Pistolen-Zeichnung an der Wand
Sitzen auf einem Bein, wickeln Sie das Knie nach innen. Verwenden Sie eine Wand oder eine bar für die Unterstützung.
Alternate Intervall-training, wie im letzten Monat. In diesem Monat werden die übungen durchgeführt werden, in dem format von EMOM (Every Minute on the Minute): alle übungen sind von Anfang an von den Minuten und den Rest der minute Pause.
Erste Praxis-EMOM — 10 Minuten
Seit dem Beginn der ersten minute durchführen 20 Burpee, den Rest der Minuten den rest. Seit Beginn des zweiten minute 50 Seilspringen, den rest der Zeit ruhen. Wenn Sie verpassen eine minute, ohne Pause bewegen auf die nächste übung.
So, für 10 Minuten werden Sie tun 5 Sätze von Burpee und 5 Sätze von Sprüngen.
Das zweite Training EMOM — 10 Minuten
Ohne ein Kalorien-Defizit werden Sie nicht in der Lage, schnell Gewicht zu verlieren, sogar der Abschluss einer Ausbildung. Für einen start berechnen Sie Ihre Kalorienzufuhr, basierend auf Gewicht, Höhe und Alter.
Im ersten Monat subtrahieren Sie von der daraus resultierenden norm von 400 Kalorien, wenn Sie keine Kontraindikationen für die Gesundheit Gründen.
Aber denken Sie daran: Sie müssen konsumieren mindestens 1200 Kalorien pro Tag. Mangel an Mikronährstoffen kann die Gesundheit schädigen.
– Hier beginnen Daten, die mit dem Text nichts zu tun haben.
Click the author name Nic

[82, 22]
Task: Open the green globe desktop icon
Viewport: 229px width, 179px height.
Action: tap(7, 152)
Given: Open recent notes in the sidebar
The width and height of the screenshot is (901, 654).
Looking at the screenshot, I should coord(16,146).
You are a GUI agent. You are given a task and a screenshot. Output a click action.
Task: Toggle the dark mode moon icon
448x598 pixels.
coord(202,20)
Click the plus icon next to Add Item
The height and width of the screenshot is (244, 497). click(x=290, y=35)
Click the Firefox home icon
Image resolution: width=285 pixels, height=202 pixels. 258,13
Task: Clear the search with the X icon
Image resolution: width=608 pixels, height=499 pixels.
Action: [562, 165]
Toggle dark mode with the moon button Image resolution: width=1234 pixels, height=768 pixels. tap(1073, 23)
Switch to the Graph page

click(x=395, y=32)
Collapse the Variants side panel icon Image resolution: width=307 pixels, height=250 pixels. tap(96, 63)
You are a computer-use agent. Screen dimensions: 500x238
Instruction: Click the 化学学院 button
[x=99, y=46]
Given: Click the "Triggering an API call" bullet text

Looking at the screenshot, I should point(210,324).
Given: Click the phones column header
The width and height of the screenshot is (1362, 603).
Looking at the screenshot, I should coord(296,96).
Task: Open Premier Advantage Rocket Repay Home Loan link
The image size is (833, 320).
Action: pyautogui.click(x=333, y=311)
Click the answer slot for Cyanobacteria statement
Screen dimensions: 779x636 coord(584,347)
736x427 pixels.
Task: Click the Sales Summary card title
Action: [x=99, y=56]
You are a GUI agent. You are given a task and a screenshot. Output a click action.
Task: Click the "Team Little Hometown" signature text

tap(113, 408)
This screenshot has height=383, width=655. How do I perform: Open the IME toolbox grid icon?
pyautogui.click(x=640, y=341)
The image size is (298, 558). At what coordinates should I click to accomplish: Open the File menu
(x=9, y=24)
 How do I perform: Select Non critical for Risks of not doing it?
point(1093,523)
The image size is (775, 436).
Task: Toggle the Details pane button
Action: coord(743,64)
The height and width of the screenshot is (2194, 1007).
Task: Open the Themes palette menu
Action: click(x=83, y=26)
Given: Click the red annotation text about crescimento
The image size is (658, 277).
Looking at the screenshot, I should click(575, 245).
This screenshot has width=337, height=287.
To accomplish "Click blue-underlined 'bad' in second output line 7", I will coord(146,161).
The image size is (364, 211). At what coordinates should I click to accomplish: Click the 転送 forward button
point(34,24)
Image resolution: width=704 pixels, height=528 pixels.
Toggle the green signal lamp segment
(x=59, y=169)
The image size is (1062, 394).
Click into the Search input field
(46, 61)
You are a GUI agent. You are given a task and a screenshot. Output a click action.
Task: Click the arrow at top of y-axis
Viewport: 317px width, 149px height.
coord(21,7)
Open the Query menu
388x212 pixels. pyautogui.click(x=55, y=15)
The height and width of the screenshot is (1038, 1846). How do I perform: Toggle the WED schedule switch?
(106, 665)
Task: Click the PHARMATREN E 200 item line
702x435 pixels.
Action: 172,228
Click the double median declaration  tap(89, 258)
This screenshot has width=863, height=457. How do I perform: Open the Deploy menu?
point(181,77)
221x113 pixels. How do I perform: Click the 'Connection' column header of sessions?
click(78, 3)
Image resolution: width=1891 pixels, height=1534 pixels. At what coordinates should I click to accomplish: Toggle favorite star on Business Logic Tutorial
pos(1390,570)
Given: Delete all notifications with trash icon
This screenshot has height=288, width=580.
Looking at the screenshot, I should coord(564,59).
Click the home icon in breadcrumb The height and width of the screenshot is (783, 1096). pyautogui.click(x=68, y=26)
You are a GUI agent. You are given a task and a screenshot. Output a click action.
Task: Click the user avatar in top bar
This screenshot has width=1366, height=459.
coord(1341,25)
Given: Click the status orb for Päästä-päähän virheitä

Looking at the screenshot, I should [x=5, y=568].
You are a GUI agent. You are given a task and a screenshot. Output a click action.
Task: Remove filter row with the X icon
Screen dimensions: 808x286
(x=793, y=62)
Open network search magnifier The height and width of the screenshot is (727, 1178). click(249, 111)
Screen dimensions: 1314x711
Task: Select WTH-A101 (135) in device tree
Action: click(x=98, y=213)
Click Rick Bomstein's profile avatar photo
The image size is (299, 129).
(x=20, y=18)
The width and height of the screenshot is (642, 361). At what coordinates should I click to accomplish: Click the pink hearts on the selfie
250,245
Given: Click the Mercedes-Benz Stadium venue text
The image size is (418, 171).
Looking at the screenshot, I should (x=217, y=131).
Jeden Monat zurück, um die Ernährung 50 kcal. Zum Beispiel, wenn Ihre tägliche rate — 1 800 Kalorien im ersten Monat werden Sie verbrauchen rund 1.400 Kalorien, die zweite 1 450 kcal, der Dritte 1 500 kcal, in der vierten — 1 550, und die fünfte — 1 600.
Nach Abschluss des Programms, ist es wünschenswert, Folgen dem gleichen Schema: geben Sie 50-100 Kalorien einen Monat, bis Sie Ihre Kalorien-Ziele mit dem neuen Gewicht.
Wenn Sie im Voraus wissen, dass würde nicht sehr lange dauern beachten Sie die 6 Regeln, um Gewicht zu verlieren, ohne Kalorien zu zählen. Dies wird sich verlangsamen den Fortschritt, aber immer noch Ergebnisse liefern, die im Gegensatz zu der völligen Abwesenheit von Ernährung.